The secret lair of the gnomes is viewed as many gnomes work feverishly adding underpants to their already heaping pile. As self-proclaimed business experts, the gnomes business plan is proudly displayed showing that they collect underpants in phase 1, and make profit in phase 3, with confusion and no explanation as to ‘how’ in phase 2.
Phase 2 is the often that elusive business process that converts what you’re doing in Phase 1, to a successful outcome noted in Phase 3. It is the ‘secret sauce’ of success.
Implementing CECL can feel just that way.
We are told what to do and why to do it, but the process can feel mysterious.

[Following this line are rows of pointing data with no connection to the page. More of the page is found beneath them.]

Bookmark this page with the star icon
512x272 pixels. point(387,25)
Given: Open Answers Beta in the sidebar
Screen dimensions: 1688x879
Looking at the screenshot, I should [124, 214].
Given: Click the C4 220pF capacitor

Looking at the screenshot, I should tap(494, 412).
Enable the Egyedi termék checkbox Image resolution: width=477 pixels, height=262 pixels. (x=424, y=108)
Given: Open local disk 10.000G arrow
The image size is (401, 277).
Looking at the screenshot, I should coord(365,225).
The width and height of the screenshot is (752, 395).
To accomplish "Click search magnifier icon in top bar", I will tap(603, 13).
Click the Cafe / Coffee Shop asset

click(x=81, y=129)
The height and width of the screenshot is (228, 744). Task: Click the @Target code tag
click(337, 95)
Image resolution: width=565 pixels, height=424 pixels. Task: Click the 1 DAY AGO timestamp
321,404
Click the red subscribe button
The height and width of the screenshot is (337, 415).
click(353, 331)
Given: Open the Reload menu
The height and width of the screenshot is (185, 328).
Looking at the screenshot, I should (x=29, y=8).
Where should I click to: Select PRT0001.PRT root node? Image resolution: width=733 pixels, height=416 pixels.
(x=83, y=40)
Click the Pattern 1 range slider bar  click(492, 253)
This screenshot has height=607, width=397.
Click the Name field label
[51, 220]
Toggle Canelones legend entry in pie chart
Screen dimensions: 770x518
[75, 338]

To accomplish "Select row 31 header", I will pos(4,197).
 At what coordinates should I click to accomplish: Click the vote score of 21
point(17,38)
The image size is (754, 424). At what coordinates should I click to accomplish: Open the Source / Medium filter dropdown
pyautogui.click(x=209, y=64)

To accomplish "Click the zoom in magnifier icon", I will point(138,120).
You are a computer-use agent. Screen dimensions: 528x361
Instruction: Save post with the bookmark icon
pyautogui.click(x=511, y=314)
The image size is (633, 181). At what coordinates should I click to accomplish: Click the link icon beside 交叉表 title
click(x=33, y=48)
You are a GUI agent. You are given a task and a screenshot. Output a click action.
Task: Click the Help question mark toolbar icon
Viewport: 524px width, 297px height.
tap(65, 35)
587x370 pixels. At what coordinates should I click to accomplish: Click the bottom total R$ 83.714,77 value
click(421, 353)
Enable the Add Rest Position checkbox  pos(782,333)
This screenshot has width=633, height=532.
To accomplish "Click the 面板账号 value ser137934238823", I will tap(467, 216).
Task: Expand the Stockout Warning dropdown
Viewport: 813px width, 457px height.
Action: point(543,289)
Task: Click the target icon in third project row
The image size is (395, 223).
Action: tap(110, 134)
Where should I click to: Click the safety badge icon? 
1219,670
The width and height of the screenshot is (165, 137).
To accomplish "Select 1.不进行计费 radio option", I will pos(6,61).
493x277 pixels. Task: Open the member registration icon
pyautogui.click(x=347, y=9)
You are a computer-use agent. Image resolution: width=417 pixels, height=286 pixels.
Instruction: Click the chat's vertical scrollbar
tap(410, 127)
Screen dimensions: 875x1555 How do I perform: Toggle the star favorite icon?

Mosaic solves for the mysterious Phase 2 in CECL reporting.
Basically, Mosaic collects underpants. Underpants of all styles, colors and sizes are collected and warehoused. Then Mosaic’s loan level expected loss modeling is implemented as Phase 2 in order to deliver Phase 3 - CECL Success.
The biggest difference between Mosaic and South Park, aside from not collecting underpants, is that Mosaic’s process is not elusive at all.
Mosaic’s Phase 2 has been vetted by national accounting firms and is easily implemented for financial institutions of all shapes and sizes to help convert disparate data to useable information.